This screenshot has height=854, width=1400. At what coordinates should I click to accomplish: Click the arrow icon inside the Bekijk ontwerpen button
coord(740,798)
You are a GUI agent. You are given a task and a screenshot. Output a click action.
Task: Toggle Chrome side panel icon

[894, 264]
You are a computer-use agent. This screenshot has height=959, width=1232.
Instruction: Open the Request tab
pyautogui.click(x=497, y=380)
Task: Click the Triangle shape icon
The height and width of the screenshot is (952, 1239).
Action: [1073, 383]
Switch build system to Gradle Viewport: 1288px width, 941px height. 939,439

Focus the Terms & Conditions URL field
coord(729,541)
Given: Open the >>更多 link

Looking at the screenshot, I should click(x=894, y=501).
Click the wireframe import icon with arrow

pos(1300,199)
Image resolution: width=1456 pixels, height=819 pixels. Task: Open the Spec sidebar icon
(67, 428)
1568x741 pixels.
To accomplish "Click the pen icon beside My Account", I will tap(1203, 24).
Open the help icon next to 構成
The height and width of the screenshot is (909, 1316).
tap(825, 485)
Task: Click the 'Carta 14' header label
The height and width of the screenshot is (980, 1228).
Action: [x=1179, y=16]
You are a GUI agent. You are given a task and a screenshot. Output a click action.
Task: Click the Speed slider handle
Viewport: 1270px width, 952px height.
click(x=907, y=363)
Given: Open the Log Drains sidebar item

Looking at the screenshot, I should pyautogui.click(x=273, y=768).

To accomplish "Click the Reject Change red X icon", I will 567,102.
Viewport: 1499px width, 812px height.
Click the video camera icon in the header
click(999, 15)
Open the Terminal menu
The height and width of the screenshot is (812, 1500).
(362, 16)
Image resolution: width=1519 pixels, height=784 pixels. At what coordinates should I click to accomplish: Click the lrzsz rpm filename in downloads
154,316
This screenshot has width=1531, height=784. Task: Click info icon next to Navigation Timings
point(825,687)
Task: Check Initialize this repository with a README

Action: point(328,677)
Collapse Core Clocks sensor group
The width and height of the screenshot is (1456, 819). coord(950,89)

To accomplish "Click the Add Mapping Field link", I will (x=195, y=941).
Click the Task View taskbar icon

----

WHAT YOU SHOULD DO: Each line of the data must be returned exactly.

PROBLEM SOLUTION:
This screenshot has height=854, width=1400. At what coordinates should I click to accomplish: Click the arrow icon inside the Bekijk ontwerpen button
coord(740,798)
You are a GUI agent. You are given a task and a screenshot. Output a click action.
Task: Toggle Chrome side panel icon

[894, 264]
You are a computer-use agent. This screenshot has height=959, width=1232.
Instruction: Open the Request tab
pyautogui.click(x=497, y=380)
Task: Click the Triangle shape icon
The height and width of the screenshot is (952, 1239).
Action: [1073, 383]
Switch build system to Gradle Viewport: 1288px width, 941px height. 939,439

Focus the Terms & Conditions URL field
coord(729,541)
Given: Open the >>更多 link

Looking at the screenshot, I should click(x=894, y=501).
Click the wireframe import icon with arrow

pos(1300,199)
Image resolution: width=1456 pixels, height=819 pixels. Task: Open the Spec sidebar icon
(67, 428)
1568x741 pixels.
To accomplish "Click the pen icon beside My Account", I will tap(1203, 24).
Open the help icon next to 構成
The height and width of the screenshot is (909, 1316).
tap(825, 485)
Task: Click the 'Carta 14' header label
The height and width of the screenshot is (980, 1228).
Action: [x=1179, y=16]
You are a GUI agent. You are given a task and a screenshot. Output a click action.
Task: Click the Speed slider handle
Viewport: 1270px width, 952px height.
click(x=907, y=363)
Given: Open the Log Drains sidebar item

Looking at the screenshot, I should pyautogui.click(x=273, y=768).

To accomplish "Click the Reject Change red X icon", I will 567,102.
Viewport: 1499px width, 812px height.
Click the video camera icon in the header
click(999, 15)
Open the Terminal menu
The height and width of the screenshot is (812, 1500).
(362, 16)
Image resolution: width=1519 pixels, height=784 pixels. At what coordinates should I click to accomplish: Click the lrzsz rpm filename in downloads
154,316
This screenshot has width=1531, height=784. Task: Click info icon next to Navigation Timings
point(825,687)
Task: Check Initialize this repository with a README

Action: point(328,677)
Collapse Core Clocks sensor group
The width and height of the screenshot is (1456, 819). coord(950,89)

To accomplish "Click the Add Mapping Field link", I will (x=195, y=941).
Click the Task View taskbar icon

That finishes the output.